- [Work to be completed]: Could you please find each line in the records that contains the word "link" and copy it?

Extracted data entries
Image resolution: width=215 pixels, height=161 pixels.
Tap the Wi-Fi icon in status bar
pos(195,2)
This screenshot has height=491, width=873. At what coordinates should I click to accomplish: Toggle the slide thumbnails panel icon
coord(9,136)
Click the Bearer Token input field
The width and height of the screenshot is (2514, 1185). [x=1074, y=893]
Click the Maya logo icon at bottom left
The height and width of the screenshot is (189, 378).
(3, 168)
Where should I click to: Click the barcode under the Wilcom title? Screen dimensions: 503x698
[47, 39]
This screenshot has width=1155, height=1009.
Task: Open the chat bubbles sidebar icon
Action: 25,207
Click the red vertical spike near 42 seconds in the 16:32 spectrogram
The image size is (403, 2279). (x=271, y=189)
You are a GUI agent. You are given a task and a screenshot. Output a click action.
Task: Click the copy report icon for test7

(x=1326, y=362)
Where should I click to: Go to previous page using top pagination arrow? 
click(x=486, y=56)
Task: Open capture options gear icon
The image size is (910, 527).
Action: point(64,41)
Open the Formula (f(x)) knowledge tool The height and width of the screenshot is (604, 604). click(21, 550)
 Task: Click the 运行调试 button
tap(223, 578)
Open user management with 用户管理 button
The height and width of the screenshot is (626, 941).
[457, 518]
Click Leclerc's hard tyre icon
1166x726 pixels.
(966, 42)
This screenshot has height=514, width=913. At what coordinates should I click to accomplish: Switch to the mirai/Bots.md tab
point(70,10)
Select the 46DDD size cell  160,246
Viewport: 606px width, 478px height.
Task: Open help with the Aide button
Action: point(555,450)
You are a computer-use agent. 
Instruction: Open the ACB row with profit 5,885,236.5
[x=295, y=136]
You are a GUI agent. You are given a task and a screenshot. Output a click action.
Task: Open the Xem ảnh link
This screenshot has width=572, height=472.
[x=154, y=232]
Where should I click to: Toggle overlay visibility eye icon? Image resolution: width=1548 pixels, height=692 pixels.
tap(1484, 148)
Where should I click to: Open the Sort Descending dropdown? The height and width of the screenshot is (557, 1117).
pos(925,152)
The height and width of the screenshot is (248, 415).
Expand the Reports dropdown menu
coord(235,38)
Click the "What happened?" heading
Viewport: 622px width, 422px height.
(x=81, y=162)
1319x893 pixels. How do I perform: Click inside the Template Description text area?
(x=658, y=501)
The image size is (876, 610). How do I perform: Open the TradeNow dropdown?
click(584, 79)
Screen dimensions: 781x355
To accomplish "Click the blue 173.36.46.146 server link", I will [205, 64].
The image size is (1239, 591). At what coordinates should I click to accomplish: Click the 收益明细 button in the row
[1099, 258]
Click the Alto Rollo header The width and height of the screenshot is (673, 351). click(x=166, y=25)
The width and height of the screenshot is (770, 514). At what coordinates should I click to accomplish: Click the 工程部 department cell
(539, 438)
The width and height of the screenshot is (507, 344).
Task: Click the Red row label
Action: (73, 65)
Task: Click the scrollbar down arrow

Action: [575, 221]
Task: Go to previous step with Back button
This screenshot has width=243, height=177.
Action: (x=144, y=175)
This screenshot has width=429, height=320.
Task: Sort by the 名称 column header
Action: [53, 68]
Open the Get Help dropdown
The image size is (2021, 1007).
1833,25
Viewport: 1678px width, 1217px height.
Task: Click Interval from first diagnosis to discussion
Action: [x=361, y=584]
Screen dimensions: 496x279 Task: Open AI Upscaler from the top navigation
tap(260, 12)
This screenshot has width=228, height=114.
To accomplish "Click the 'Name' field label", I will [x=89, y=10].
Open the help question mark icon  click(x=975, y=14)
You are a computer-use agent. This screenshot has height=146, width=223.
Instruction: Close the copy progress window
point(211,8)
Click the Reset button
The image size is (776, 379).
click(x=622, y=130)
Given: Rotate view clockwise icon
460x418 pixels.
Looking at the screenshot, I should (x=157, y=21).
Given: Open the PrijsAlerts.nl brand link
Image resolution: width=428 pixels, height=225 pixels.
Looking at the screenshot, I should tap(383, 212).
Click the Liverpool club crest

- [Response box]:
Task: Open the Xem ảnh link
To accomplish "Click the blue 173.36.46.146 server link", I will [205, 64].
Given: Open the PrijsAlerts.nl brand link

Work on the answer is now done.